(Stored data entries)
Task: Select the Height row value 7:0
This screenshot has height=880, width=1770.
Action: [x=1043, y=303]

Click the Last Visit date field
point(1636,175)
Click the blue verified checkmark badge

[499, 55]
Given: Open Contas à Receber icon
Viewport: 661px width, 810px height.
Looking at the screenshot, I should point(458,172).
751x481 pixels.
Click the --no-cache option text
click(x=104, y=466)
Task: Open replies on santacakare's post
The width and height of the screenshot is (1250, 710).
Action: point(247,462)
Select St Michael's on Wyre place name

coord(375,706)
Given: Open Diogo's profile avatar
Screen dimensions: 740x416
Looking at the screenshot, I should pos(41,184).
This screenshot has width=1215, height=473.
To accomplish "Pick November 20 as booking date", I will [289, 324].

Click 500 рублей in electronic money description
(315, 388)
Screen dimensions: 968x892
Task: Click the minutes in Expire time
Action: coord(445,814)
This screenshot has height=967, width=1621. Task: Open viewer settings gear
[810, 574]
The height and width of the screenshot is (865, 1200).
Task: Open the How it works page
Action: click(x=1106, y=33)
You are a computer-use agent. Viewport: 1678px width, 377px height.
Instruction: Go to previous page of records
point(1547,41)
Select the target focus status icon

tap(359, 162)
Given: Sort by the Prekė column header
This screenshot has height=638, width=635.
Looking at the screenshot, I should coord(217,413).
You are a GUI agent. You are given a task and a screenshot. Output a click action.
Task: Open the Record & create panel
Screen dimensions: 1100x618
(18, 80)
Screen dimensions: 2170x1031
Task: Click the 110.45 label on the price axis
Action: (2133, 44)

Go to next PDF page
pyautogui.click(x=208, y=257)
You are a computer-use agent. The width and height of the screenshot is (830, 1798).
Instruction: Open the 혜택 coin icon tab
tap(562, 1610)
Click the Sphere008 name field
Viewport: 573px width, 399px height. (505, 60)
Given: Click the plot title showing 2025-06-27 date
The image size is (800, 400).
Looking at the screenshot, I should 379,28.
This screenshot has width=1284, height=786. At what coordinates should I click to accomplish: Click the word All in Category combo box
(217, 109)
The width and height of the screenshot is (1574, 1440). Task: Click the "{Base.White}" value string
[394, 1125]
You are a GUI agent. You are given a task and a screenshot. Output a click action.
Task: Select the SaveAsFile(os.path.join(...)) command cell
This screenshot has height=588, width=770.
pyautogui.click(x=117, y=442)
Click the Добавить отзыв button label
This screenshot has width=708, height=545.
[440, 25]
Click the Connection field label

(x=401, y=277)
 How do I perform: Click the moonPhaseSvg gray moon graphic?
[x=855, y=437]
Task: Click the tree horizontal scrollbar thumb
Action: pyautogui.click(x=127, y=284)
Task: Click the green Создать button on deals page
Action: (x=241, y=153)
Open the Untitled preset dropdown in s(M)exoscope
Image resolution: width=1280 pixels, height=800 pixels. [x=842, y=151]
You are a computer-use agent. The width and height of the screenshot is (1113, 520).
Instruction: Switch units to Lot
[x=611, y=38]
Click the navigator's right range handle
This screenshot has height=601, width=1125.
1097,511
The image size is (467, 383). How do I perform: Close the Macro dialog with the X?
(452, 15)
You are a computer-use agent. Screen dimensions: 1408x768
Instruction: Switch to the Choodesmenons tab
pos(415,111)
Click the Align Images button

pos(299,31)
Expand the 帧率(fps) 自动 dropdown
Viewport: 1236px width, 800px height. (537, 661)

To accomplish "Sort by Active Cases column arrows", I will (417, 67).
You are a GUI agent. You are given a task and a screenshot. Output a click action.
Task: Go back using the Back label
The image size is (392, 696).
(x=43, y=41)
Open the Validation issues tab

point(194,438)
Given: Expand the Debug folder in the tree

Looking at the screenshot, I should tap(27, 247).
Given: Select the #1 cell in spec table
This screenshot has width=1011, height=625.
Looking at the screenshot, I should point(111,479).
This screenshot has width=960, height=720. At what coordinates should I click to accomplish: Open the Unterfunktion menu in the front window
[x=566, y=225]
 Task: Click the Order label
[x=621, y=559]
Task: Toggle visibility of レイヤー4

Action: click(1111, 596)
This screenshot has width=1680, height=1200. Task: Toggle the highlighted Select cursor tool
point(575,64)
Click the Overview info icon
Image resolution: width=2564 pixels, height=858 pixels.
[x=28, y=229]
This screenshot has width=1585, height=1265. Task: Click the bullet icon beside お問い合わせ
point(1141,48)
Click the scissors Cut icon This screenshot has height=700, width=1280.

**Assignment:**
The required output is the line containing "This screenshot has width=1585, height=1265." through the last line of the records above, each copied exactly and nothing more.

**Written response:**
This screenshot has width=1585, height=1265. Task: Click the bullet icon beside お問い合わせ
point(1141,48)
Click the scissors Cut icon This screenshot has height=700, width=1280.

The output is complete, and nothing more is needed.